Variedades Piwi reduzem custos, ampliam sustentabilidade e mantêm alta qualidade da vitivinicultura catarinense
A vitivinicultura de Santa Catarina avança com a adoção das uvas Piwi, variedades resistentes a doenças fúngicas que prometem elevar ainda mais o padrão de qualidade dos vinhos produzidos no estado. Desenvolvidas pela Epagri e pela Universidade Federal de Santa Catarina (UFSC), em parceria com instituições da Alemanha, Hungria e Itália, as cultivares Felicia e Calardis Blanc foram recentemente apresentadas em um Dia de Campo na Estação Experimental de Videira, no Meio-Oeste. O evento reuniu mais de 100 participantes, entre produtores, pesquisadores e técnicos, que puderam conhecer o manejo das plantas, o tratamento fitossanitário e degustar vinhos elaborados com essas uvas inovadoras.

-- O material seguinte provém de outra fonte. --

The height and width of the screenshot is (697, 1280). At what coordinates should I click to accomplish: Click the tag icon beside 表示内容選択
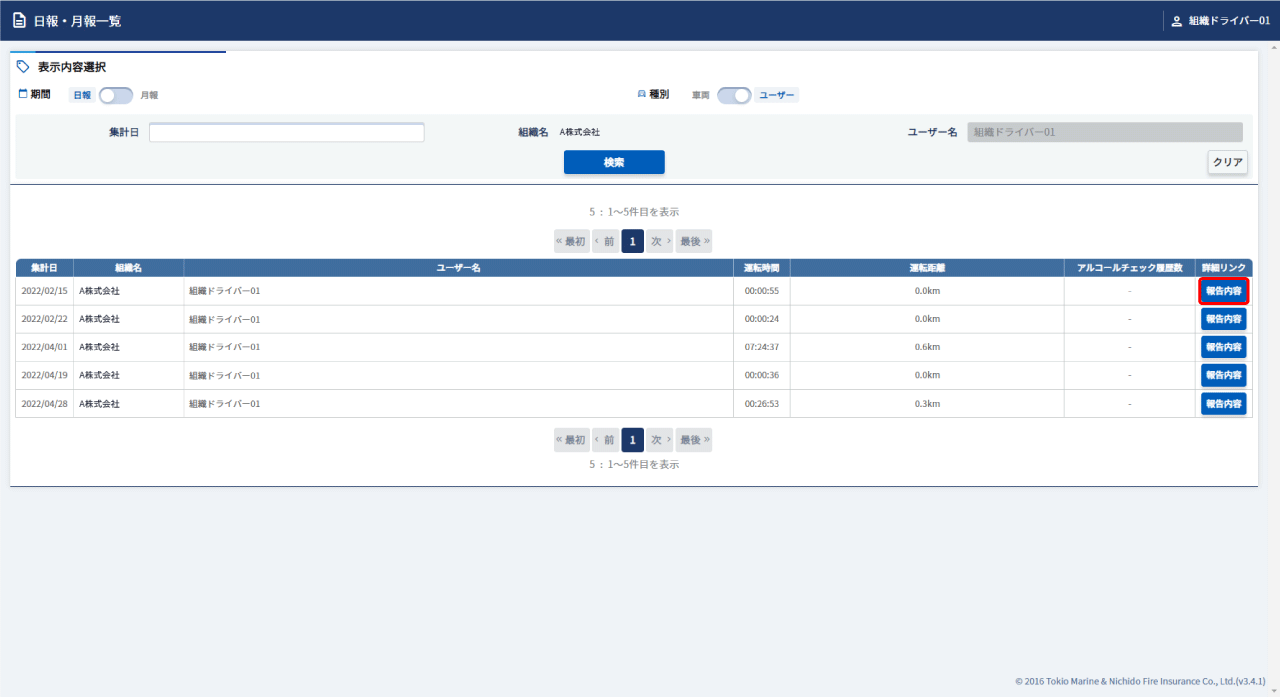coord(23,67)
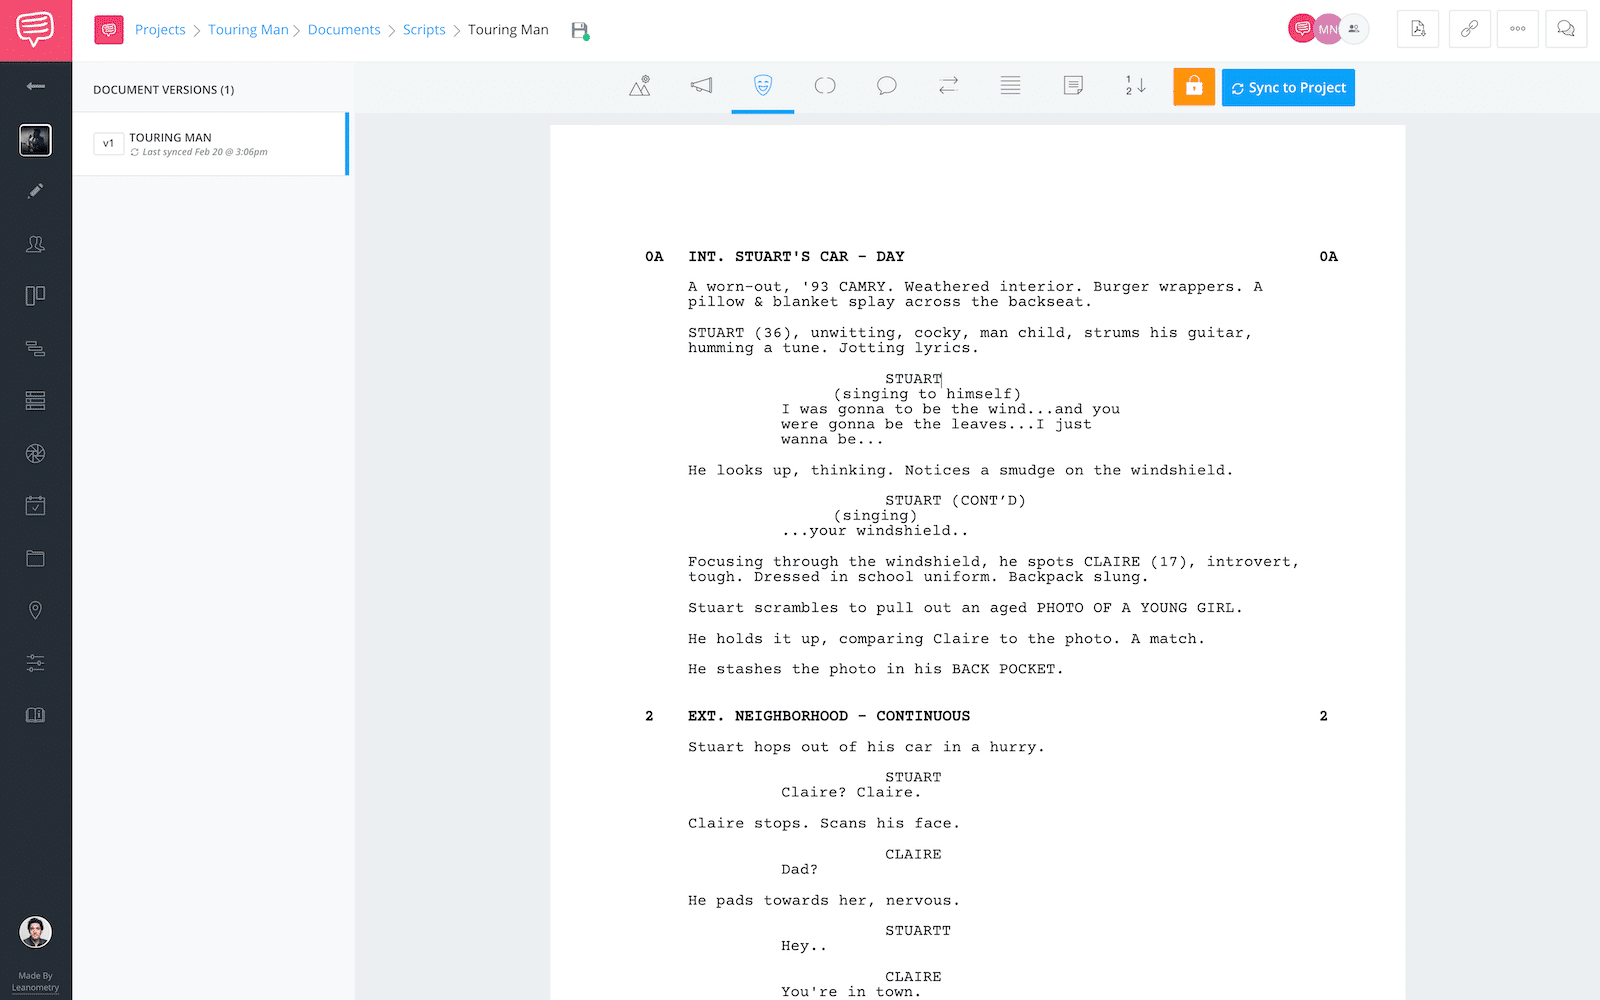The image size is (1600, 1000).
Task: Toggle scene numbering on the script
Action: pos(1133,87)
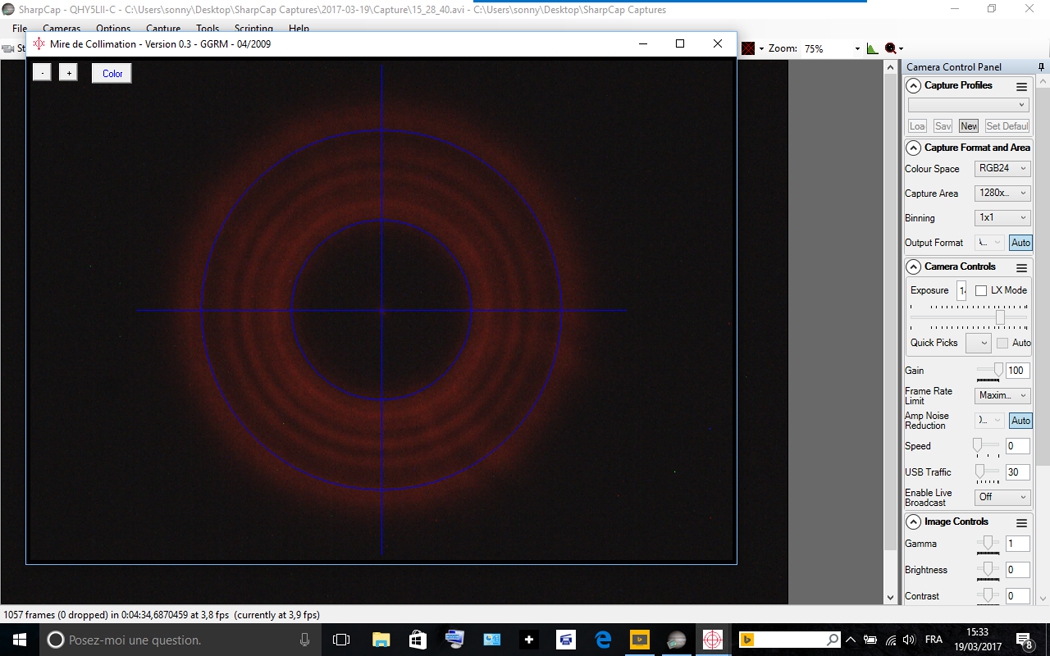
Task: Open the Capture Profiles hamburger menu
Action: pyautogui.click(x=1021, y=86)
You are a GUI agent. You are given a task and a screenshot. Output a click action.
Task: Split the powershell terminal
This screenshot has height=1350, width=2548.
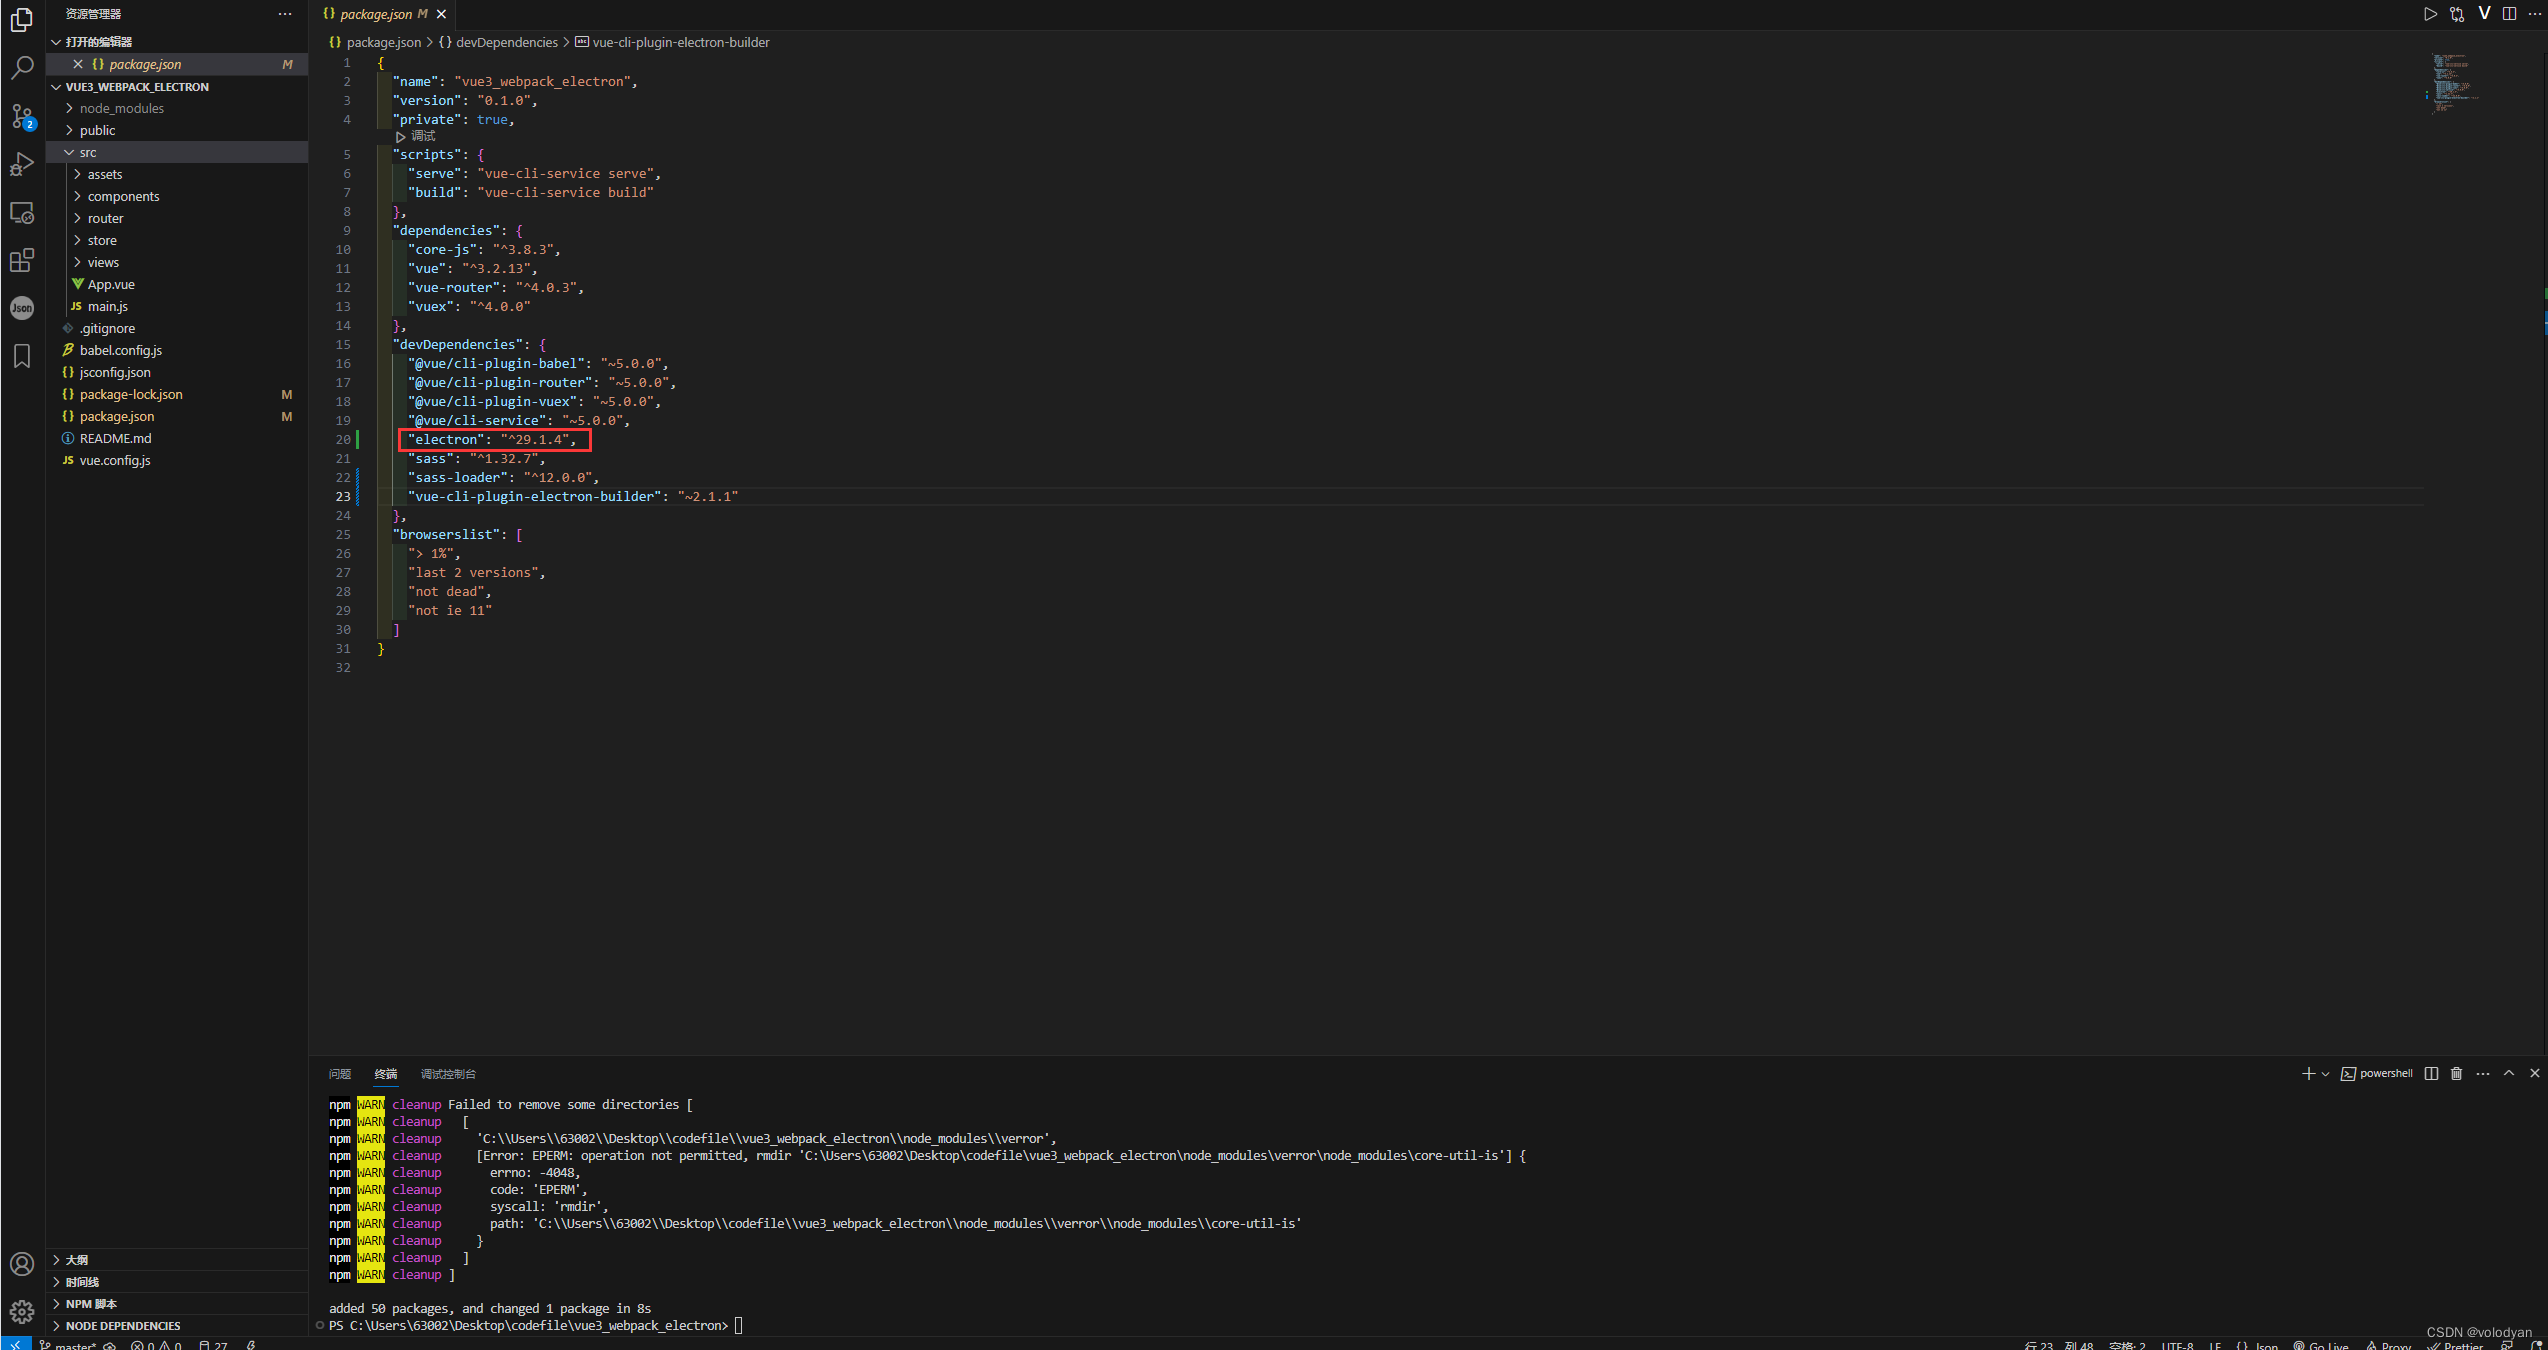pos(2431,1073)
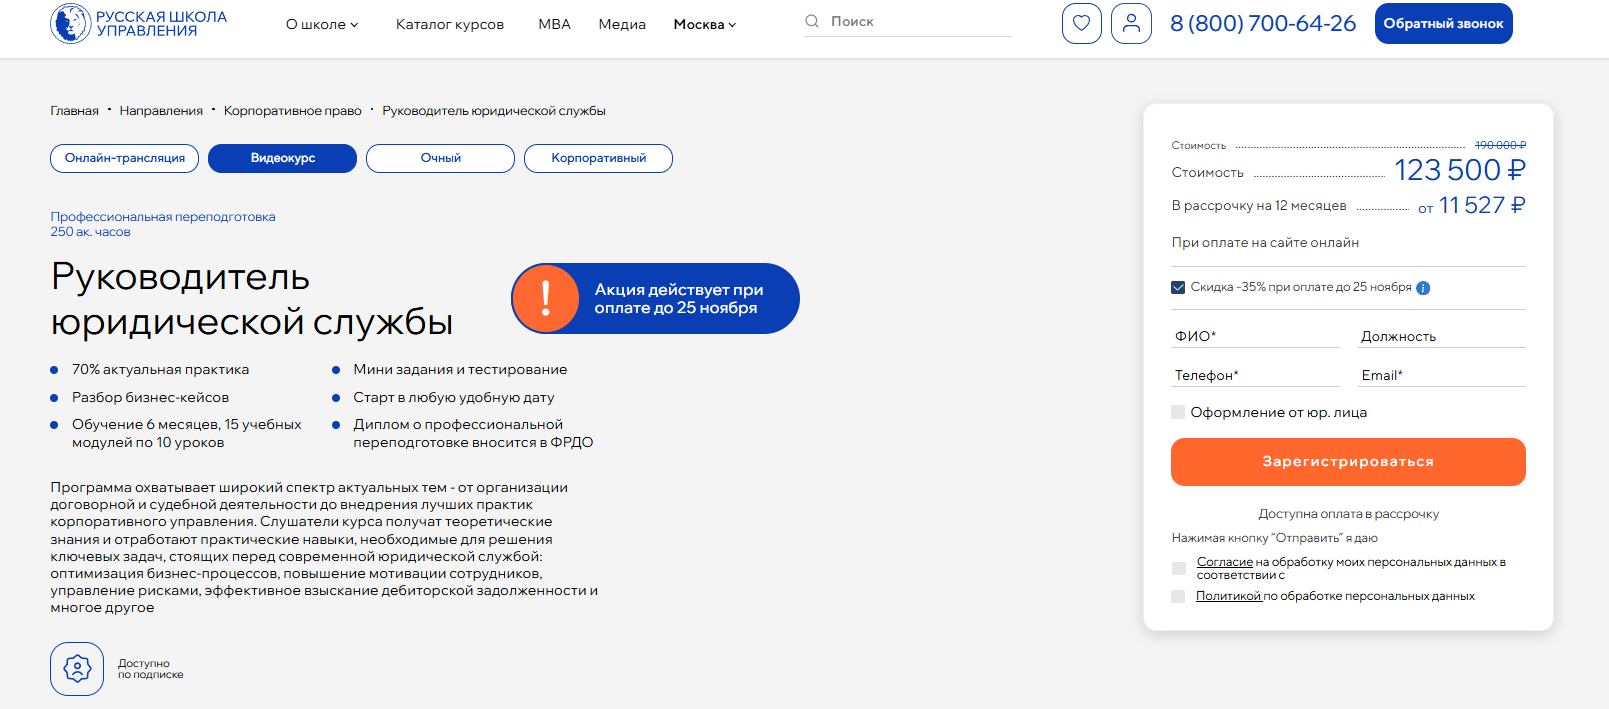Open the 'Корпоративное право' breadcrumb link
1609x709 pixels.
click(292, 111)
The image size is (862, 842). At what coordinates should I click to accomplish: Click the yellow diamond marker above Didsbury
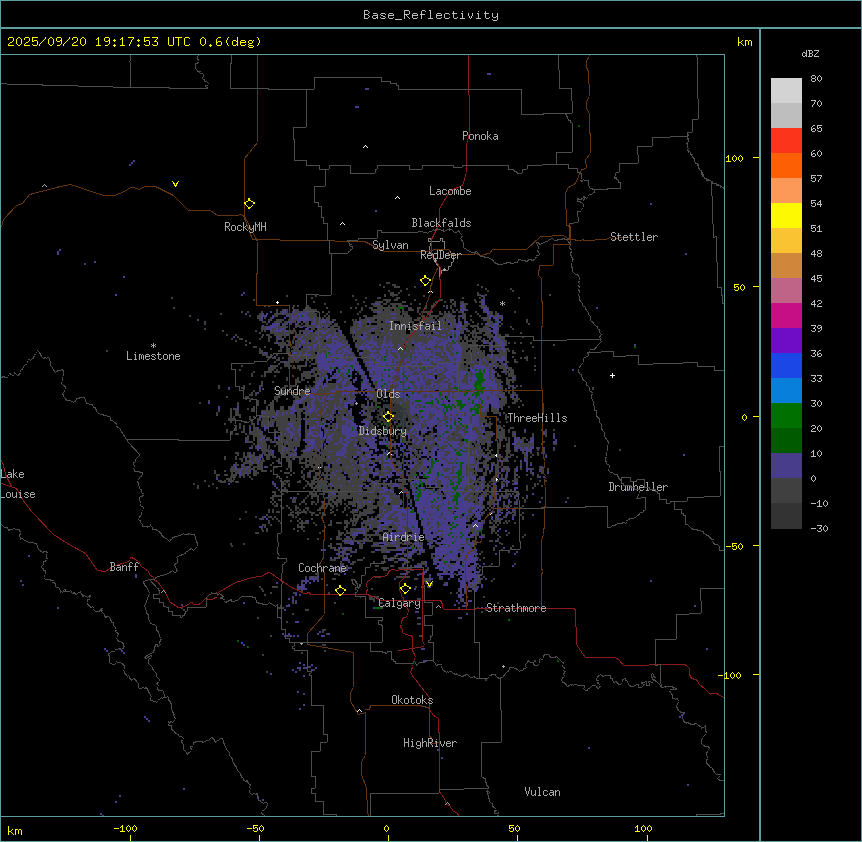pos(388,416)
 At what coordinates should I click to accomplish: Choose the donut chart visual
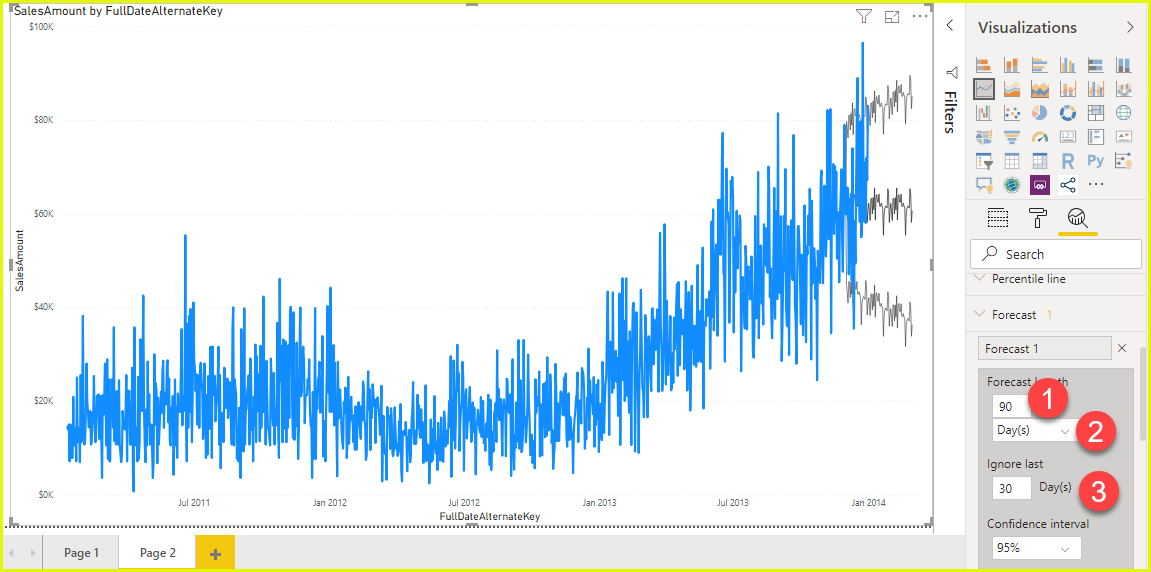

Além da maior resistência a doenças, as variedades Piwi apresentam menor custo de produção e demandam menos intervenções químicas, o que contribui para a sustentabilidade ambiental e econômica da atividade. Outro diferencial é a ampla capacidade de adaptação às diferentes condições climáticas e altitudes de Santa Catarina, permitindo o cultivo tanto em regiões mais frias e elevadas, como São Joaquim, quanto em áreas mais quentes e baixas, como o Vale do Itajaí e o Sul do estado.
Os vinhos produzidos com uvas Piwi já demonstram excelente aceitação entre consumidores e produtores, sendo descritos como leves, agradáveis e versáteis para harmonização gastronômica. A expectativa do setor é positiva, especialmente pela possibilidade de obter boa produtividade com menor uso de insumos.